Claims 2-10: Variations and Specific Applications

Subsequent claims build upon Claim 1 by specifying particular aspects of the process or defining related compounds.

Claim 2: Solvent Specificity. This claim narrows the scope of Claim 1 by specifying the use of a halogenated hydrocarbon solvent for the epoxidation step. Dichloromethane (CH₂Cl₂) is explicitly mentioned.
Claim 3: Epoxidizing Agent Specificity. This claim focuses on the epoxidizing agent, identifying meta-chloroperoxybenzoic acid (m-CPBA) as the agent used in the epoxidation step.
Claim 4: Lewis Acid Specificity. This claim details the Lewis acid used in the ring-opening step, specifying boron trifluoride etherate (BF₃·OEt₂).
Claim 5: Solvents for Ring Opening. This claim defines suitable solvents for the ring-opening and dehydration steps. Examples include solvents such as tetrahydrofuran (THF) or mixtures of THF and water.
Claim 6: Intermediate Compound. This claim recites the specific epoxide intermediate formed in the initial epoxidation step. This intermediate is defined by its chemical structure and stereochemistry.
Claim 7: Diol Intermediate. This claim recites the specific vicinal diol intermediate formed after the ring-opening of the epoxide. This intermediate is also defined by its chemical structure and stereochemistry.
Claim 8: Specific Steroid Product. This claim explicitly names 16α-methylprednisolone as a product that can be prepared by the claimed method. This is a key therapeutic compound.
Claim 9: Related Steroid Product. This claim recites another specific corticosteroid derivative prepared by the method, providing its chemical name or structure.
Claim 10: Preparative Method. This claim broadly recites the method of preparing a steroid of a defined formula (which encompasses the compounds mentioned in previous claims) using the steps outlined.

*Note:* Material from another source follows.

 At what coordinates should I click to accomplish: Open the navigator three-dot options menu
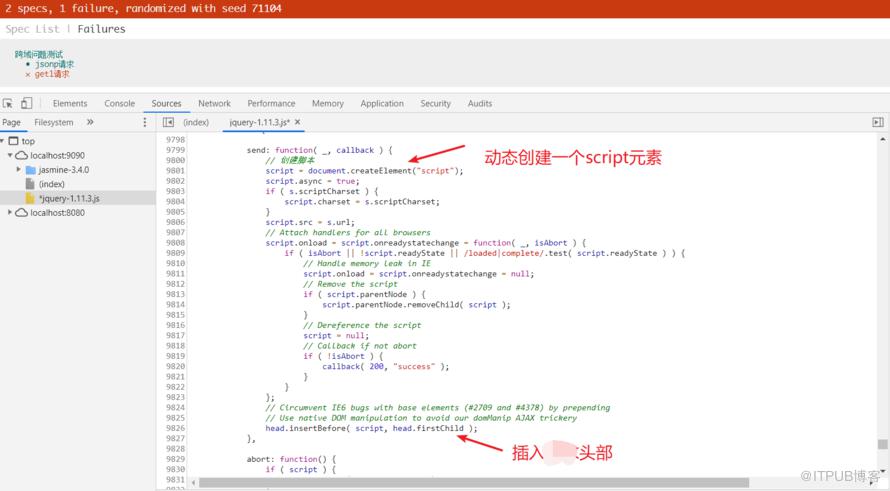(145, 122)
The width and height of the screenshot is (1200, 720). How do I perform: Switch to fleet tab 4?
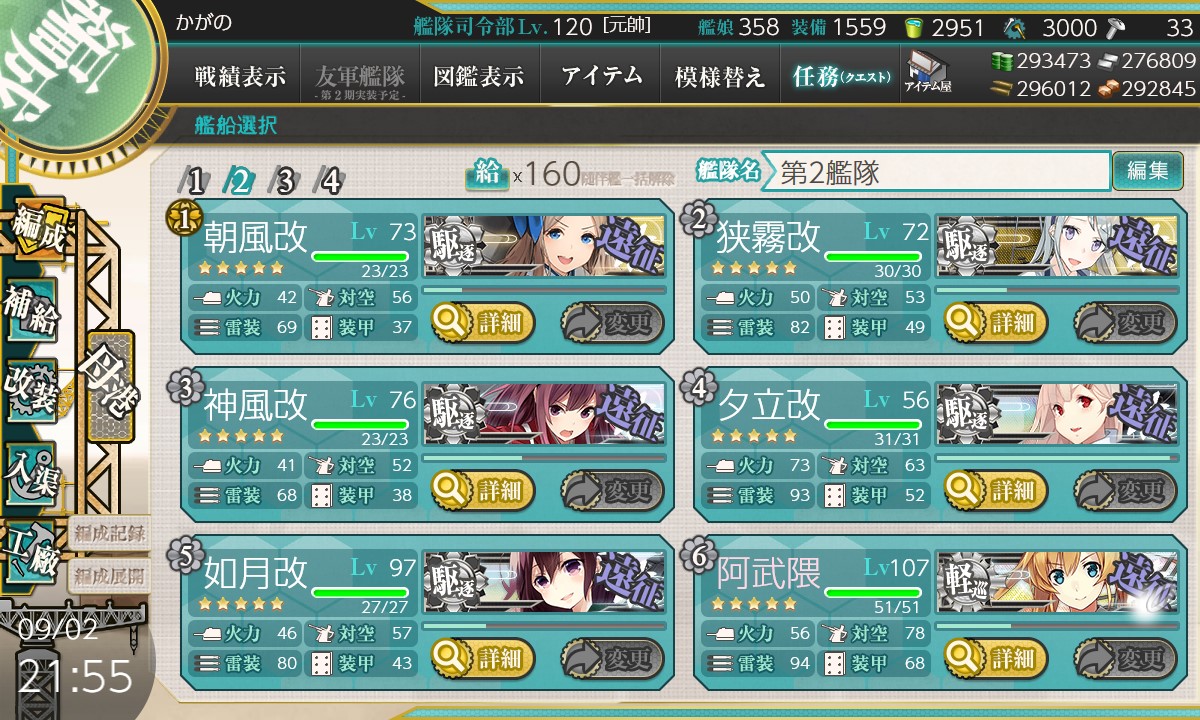[329, 180]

What is the Technical Significance of the Patented Process?

The patent describes a synthetic route designed to overcome limitations in existing methods for producing potent anti-inflammatory steroids. The focus is on improving efficiency and stereochemical control.

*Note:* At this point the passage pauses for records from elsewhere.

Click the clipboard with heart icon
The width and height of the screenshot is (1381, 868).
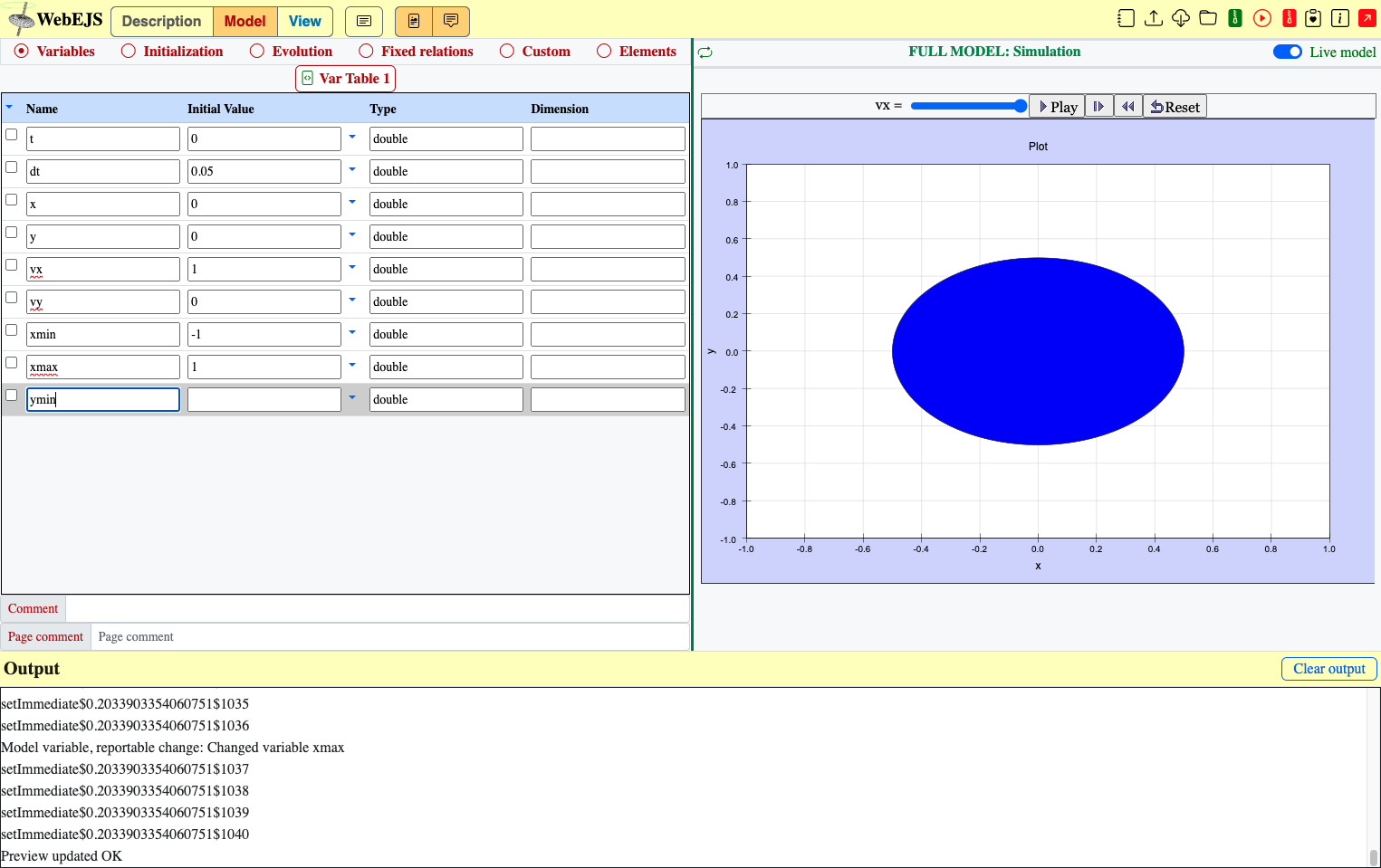1313,18
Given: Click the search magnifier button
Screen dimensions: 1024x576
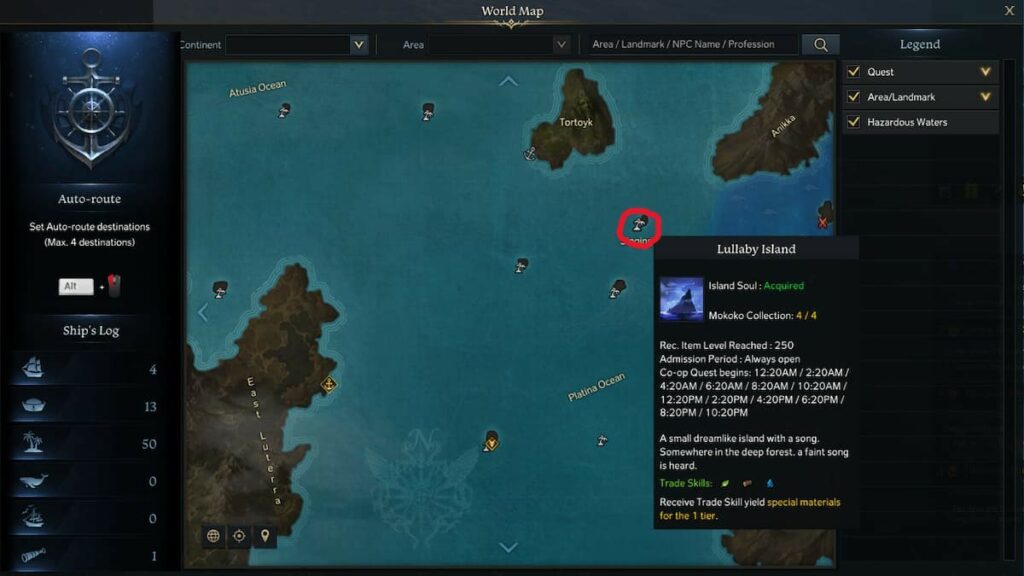Looking at the screenshot, I should click(820, 44).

Stereochemical Control: The epoxidation and subsequent acid-catalyzed opening of the epoxide ring allow for precise control over the stereochemistry of the hydroxyl groups introduced at the C-16 and C-17 positions of the steroid nucleus. This precise control is critical for biological activity.
Improved Yield and Purity: By avoiding less selective reaction pathways, the described method aims to increase the overall yield of the desired corticosteroid and reduce the formation of unwanted byproducts, thus simplifying purification.
Cost-Effectiveness: While not explicitly stated as a primary goal in the claims themselves, more efficient synthetic routes generally translate to lower manufacturing costs. The specific reagents and conditions are chosen for their availability and efficacy in industrial-scale synthesis.

What is the Patent Landscape for 16α-Methylprednisolone Synthesis?

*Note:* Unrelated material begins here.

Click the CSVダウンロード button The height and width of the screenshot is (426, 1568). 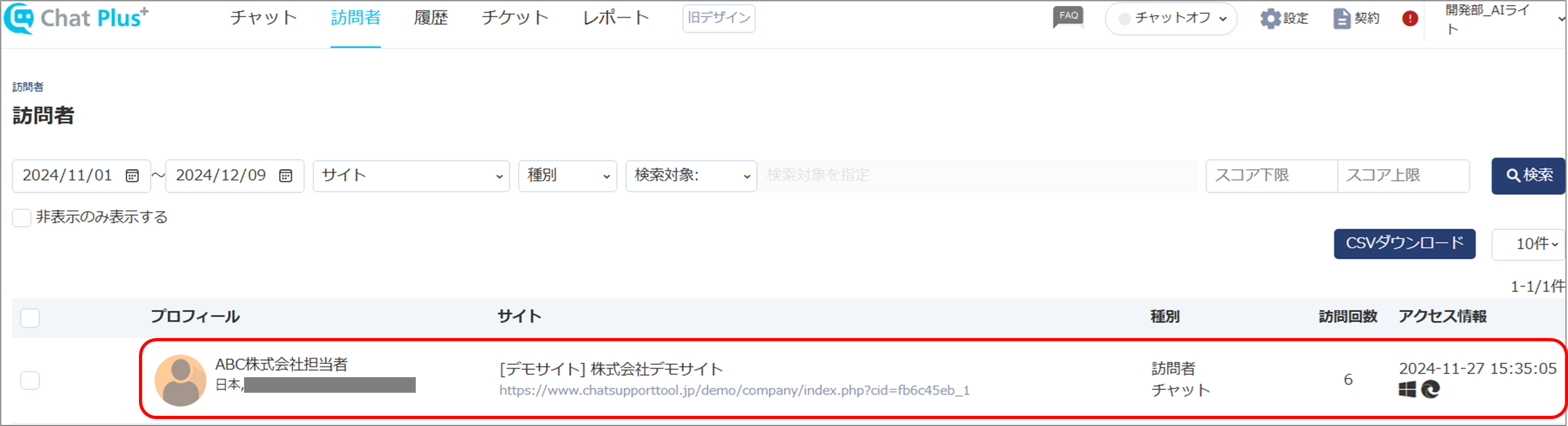click(1404, 244)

The patent landscape surrounding the synthesis of 16α-methylprednisolone is complex, involving multiple generations of synthetic improvements and related corticosteroid compounds. U.S. Patent 5,962,501 represents one specific advancement in this lineage.

Key Competitors and Innovators

Historically, companies heavily invested in corticosteroid development have held patents in this area. These include:

American Home Products Corporation (now Pfizer): The assignee of U.S. Patent 5,962,501, indicating their significant interest and R&D in this synthetic pathway.
Merck & Co.: A major player in steroid synthesis with numerous patents covering various corticosteroid compounds and their manufacturing processes.
Schering-Plough (now Merck): Another significant innovator in the corticosteroid field.
Upjohn (now part of Pfizer): Historically strong in steroid research and manufacturing.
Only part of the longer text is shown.